De voorzitter van de PL, Paul Somohardjo, stelt tegenover Dagblad Suriname dat de inmenging van de voorzitter van het Onafhankelijk Kiesbureau (OKB), Jennifer van Dijk-Silos, in de rechtszaak tegen DNA-voorzitter Jennifer Simons van het parlement, een situatie betreft van conflict of interest. Als voorzitter van het OKB zou zij nimmer enige bemoeienis met deze zaak moeten hebben, verduidelijkt Somohardjo.
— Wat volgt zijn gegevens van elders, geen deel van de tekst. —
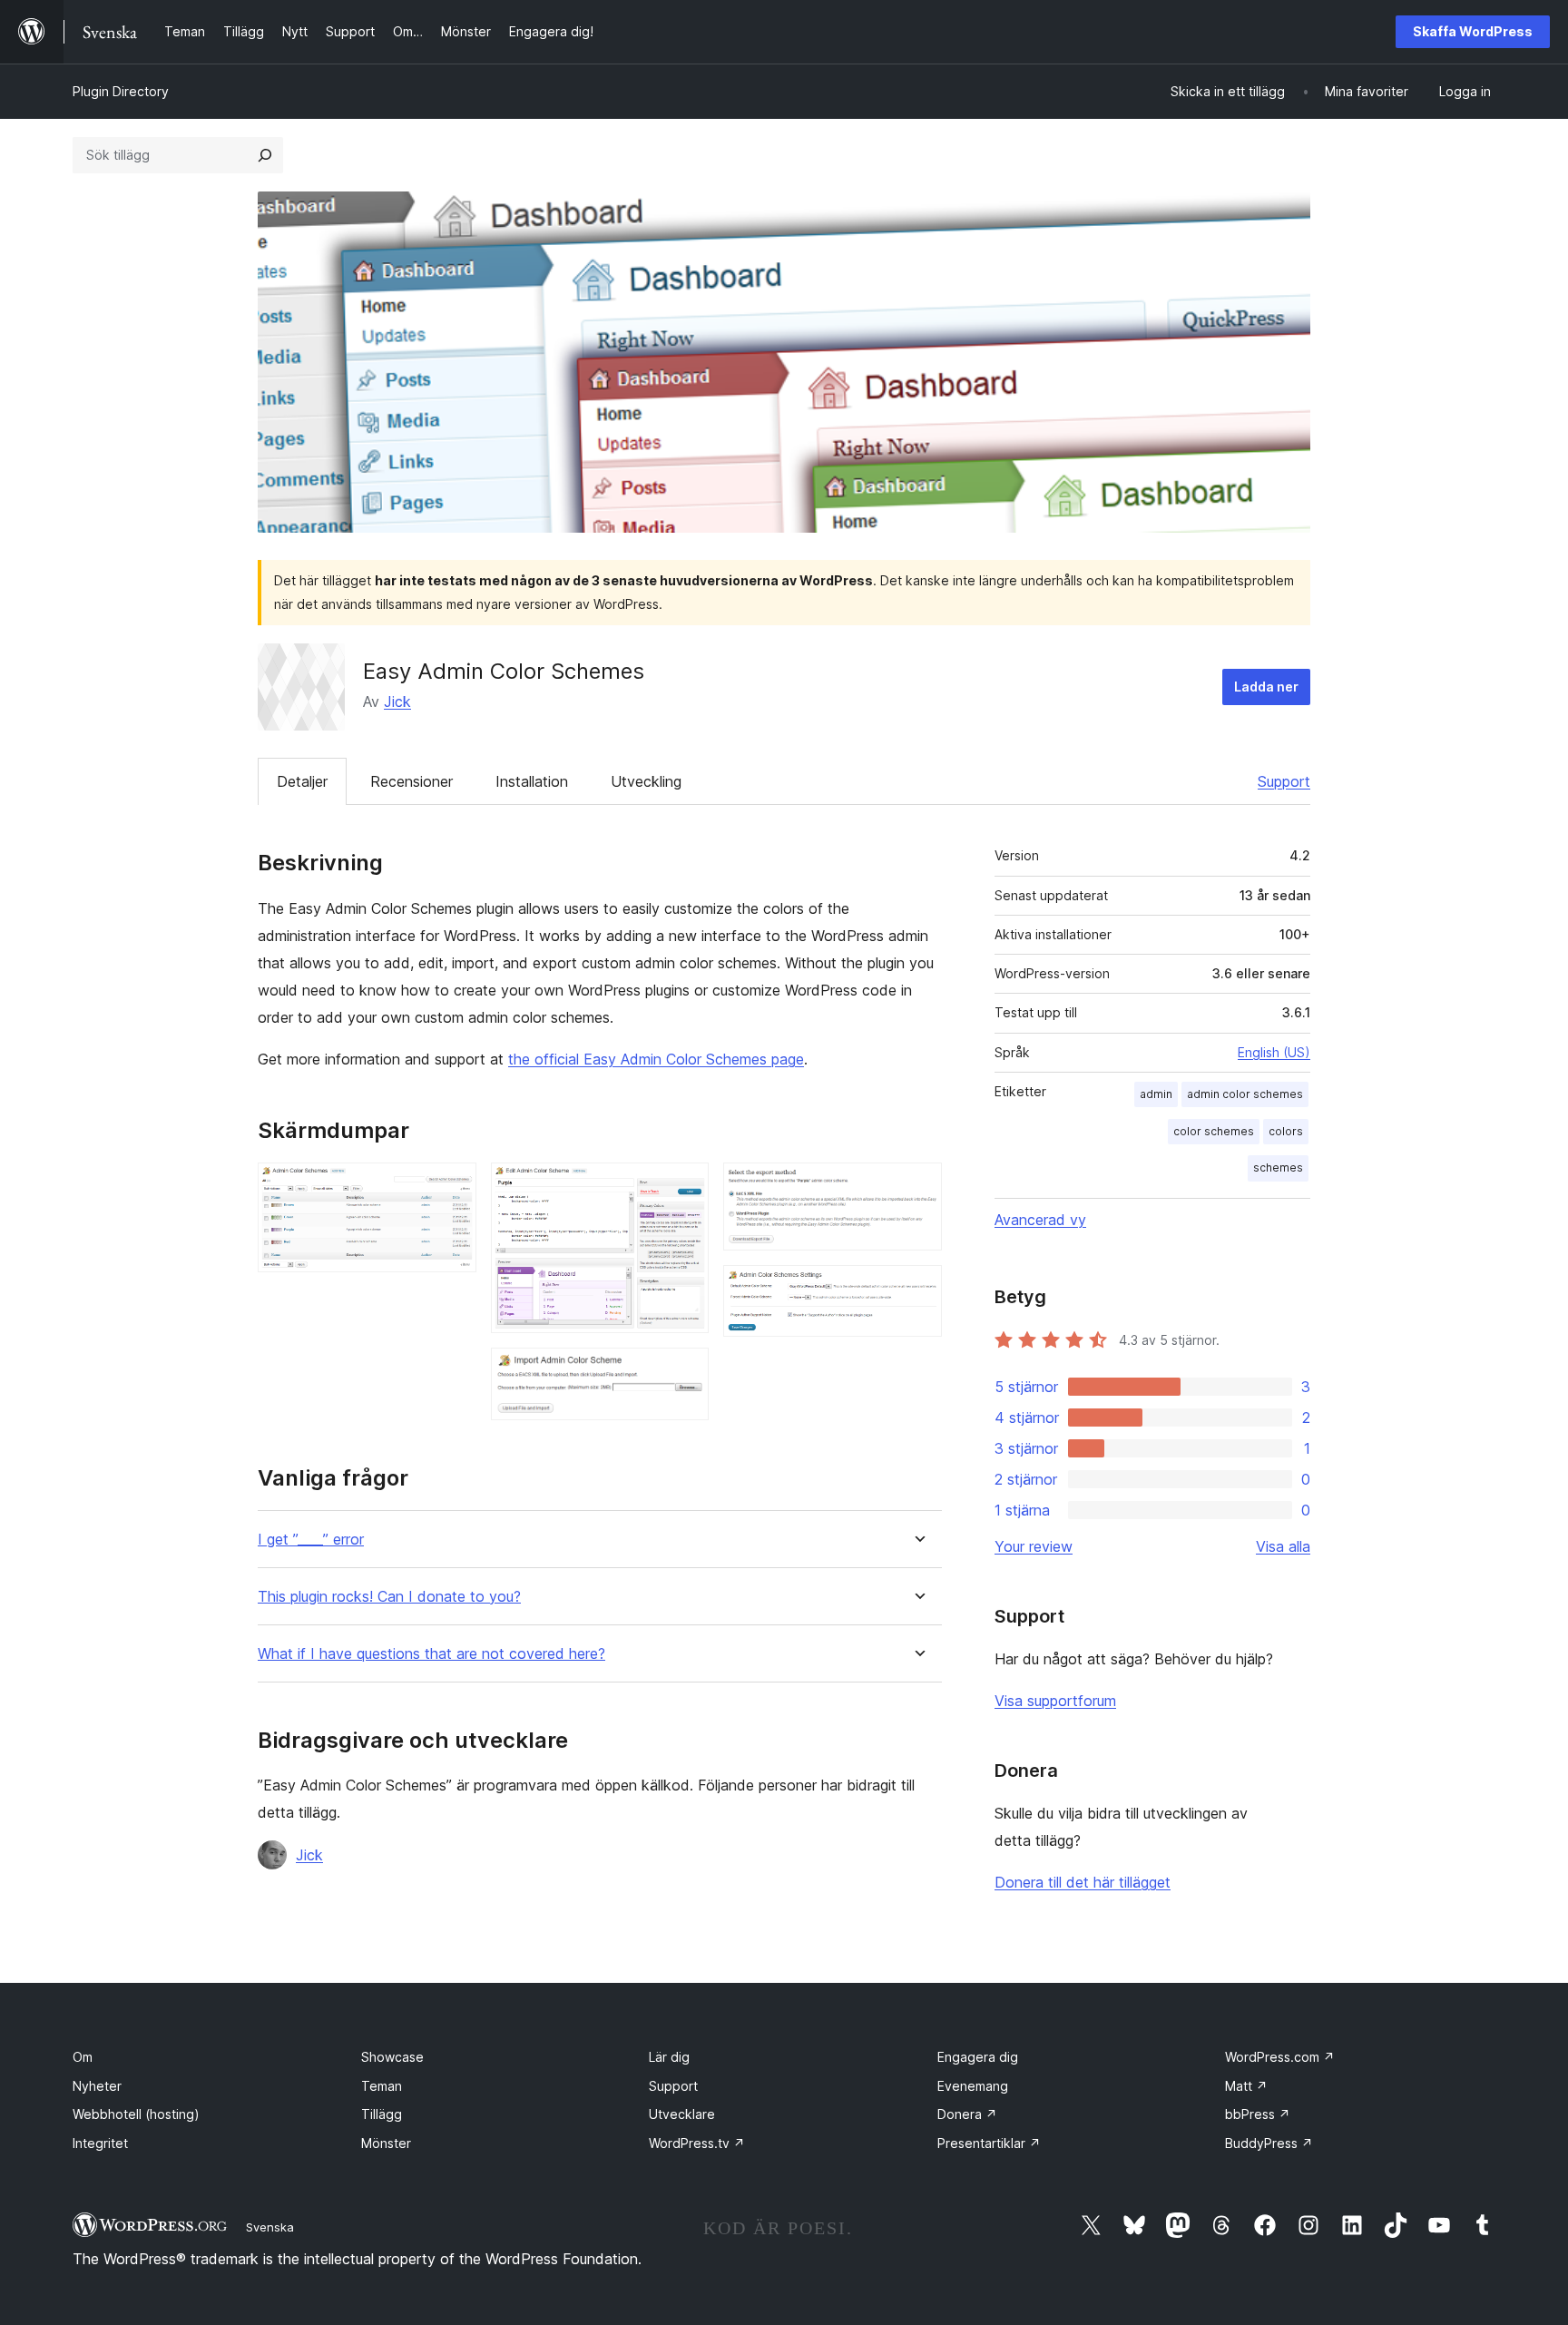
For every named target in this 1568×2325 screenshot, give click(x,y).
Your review (1034, 1546)
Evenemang (972, 2086)
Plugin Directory (121, 91)
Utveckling (646, 781)
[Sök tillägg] (265, 155)
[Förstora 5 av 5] (917, 1289)
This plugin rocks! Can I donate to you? (389, 1596)
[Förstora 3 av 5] (684, 1372)
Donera (967, 2114)
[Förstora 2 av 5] (684, 1187)
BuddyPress (1269, 2143)
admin (1156, 1094)
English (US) (1274, 1052)
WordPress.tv (697, 2143)
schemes (1278, 1167)
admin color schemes (1245, 1094)
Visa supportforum (1055, 1701)
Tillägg (381, 2114)
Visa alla (1283, 1546)
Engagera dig (977, 2057)
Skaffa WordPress (1473, 31)
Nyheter (97, 2086)
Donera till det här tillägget (1083, 1882)
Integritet (100, 2143)
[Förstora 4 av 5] (917, 1187)
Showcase (392, 2057)
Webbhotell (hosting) (136, 2114)
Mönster (386, 2143)
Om (83, 2057)
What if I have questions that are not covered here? (431, 1654)
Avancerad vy (1040, 1220)
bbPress (1257, 2114)
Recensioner (411, 781)
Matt (1246, 2086)
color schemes (1213, 1131)
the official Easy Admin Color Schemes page (656, 1059)
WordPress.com (1280, 2057)
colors (1286, 1131)
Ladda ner (1266, 686)
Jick (397, 701)
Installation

De rechtszaak dient om Simons te verbieden de twee PL-overlopers Sapoen en Chitan toe te laten tot het parlement,
Voor de PL-voorzitter is het vreemd dat ondanks het aantrekken van een advocaat door de tegenpartij, Silos de zaak als advocaat waarneemt en het geheel bepleit. “Het is onrechtmatig”, aldus Somohardjo. Hij zegt dat de stelling van Silos, dat de twee overlopers geen fractie hebben verlaten, onjuist is. Somohardjo meent dat zij wel de fractie van kandidaten hebben verlaten. In Suriname is er geen sprake van een personenstelsel maar van een partijenstelsel. De twee overlopers hebben zichzelf niet gekandideerd, maar ze zijn door de PL gekandideerd. Ze hebben de fractie van kandidaten die waren gekozen namens de PL, verlaten om een aparte fractie te vormen in het parlement.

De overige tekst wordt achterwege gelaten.